Güncel tartışmalara baktığımda, hemen hemen tüm konularda toplumun ikiye ayrıldığını söyleyebilirim.

Siyasi görüşünüz…

Futbol takımınız…

Hayat tarzınız…

Değerleriniz…

İzlediğiniz televizyon kanalı, okuduğunuz gazete bile kutuplaşma nedeni…

Olaylara bakış açınız, karşınızdakinin tercihine bağlı olarak hemen bir ayrışmaya yol açıyor.

Herkes kendini haklı görürken ötekini kutuplaşmanın sorumlusu olarak tanımlıyor.

Oysa…

Kutuplaşmalarla, cepheleşmelerle, kamplaşmalarla geçen ve bedelini çok ağır ödediğimiz koskoca bir tarihi bizler yaşamadık mı?

Hatırlatayım kısaca tarihimizi isterseniz…

Biraz gerilere, 1908 yılına dönelim…

Siyasal yaşamda ilk bölünme, o yıl oluşan cepheleşmelerle başladı.

İttihatçı-İtilafçı cepheleşmesi, bize sokak çatışmaları olarak yansıdı ve memleketin her yanını saran terör o günlerden günümüze kadar artarak geldi…

Osmanlı Devleti’nin iç politikada zayıflamasına yol açarak devletin çöküşünü hızlandıran İttihatçı-İtilafçı cephesinden ders almayan siyasetçiler, 1958’de Vatan Cephesi’ni oluşturdular.

Ama bedelini çok ağır ödediler…

1975 yılında Milliyetçi Cephe adı altında yeniden bir örgütlenmeye gidildi.

Sonuç; binlerce siyasi cinayet ve sonrasında askeri müdahale…

Fakat cepheleşmelerin getirdiği yıkımlardan yine kimse ders almadı.

1997 yılına gelindiğinde, yaratacağı zararları düşünmeyenler bu sefer Demokrasi Cephesi’ni veya bazı yazarların deyimiyle irtica cephesini gündeme getirdiler.

Ve sonuç yine ağır oldu…

Geçmişte cepheleşmeydi’ adı, bugün kutuplaşma

Yarın adı ne olur, hangi şekilde hayatımıza girer kim bilir…

Sonuçta toplum bölünüyor, demokrasi zarar görüyor…

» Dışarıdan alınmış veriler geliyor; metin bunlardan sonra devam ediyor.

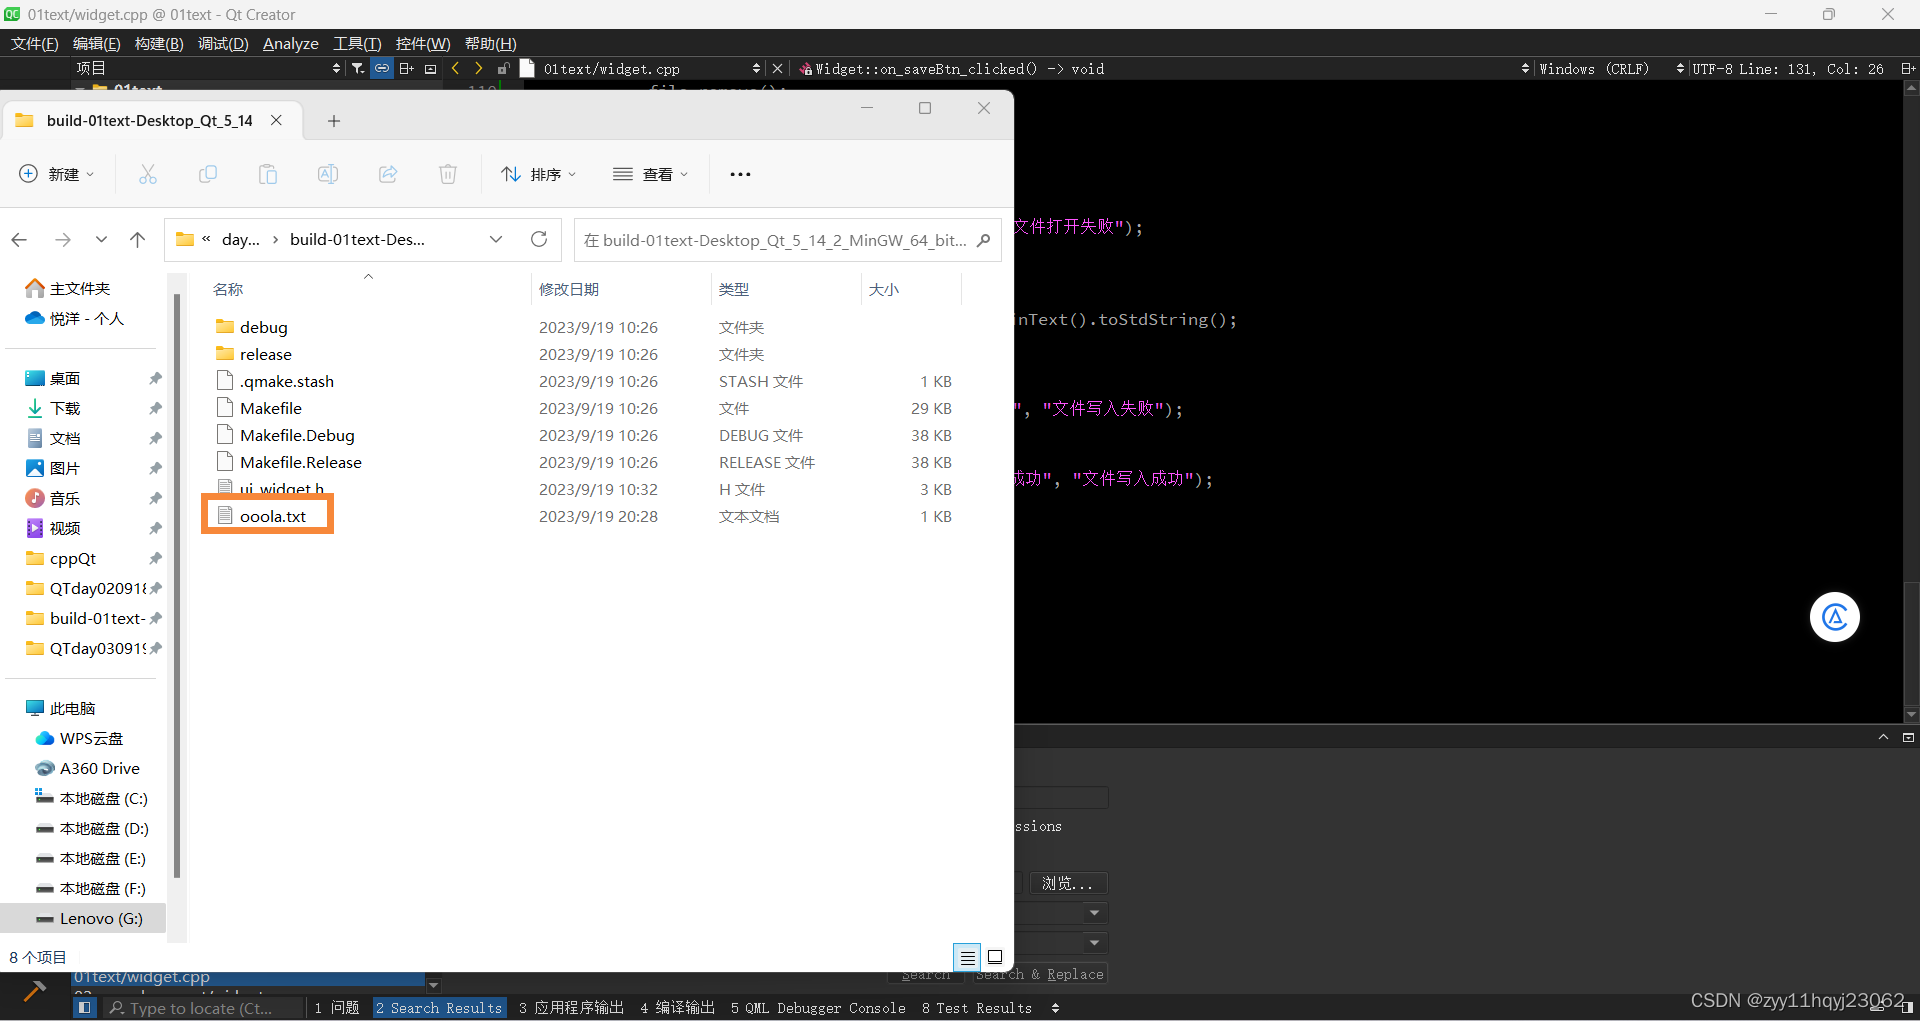Click the Rename icon in Explorer toolbar
The height and width of the screenshot is (1021, 1920).
[x=327, y=173]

Böylesine acılarla dolu bir tarihe rağmen yaşananlardan neden ders almıyoruz?

Neden her alanda cepheleşmelerin, kamplaşmaların, kutuplaşmaların sürüp gittiğini bilmemize rağmen kolayca bunlara alet oluyoruz?

Daha nereye kadar böyle gidecek?

Bu ülkenin “ortak değerlerinde” ne zaman buluşacağız?

Neticede…

Kutup dediklerimiz de bir uçtan bir uca aynı bütünün, aynı toplumun insanları değil mi?

Ötekileştirdiklerimizle aynı kaderi paylaşmıyor muyuz?

Karşı kutupta olduğunu varsaydıklarımızla aynı topraklarda yaşamıyor muyuz?

Ortak geleceği birlikte inşa etmeyecek miyiz?

Bir gün tüm bu cepheleşmelerin, kutuplaşmaların yıkılacağına inanıyorum.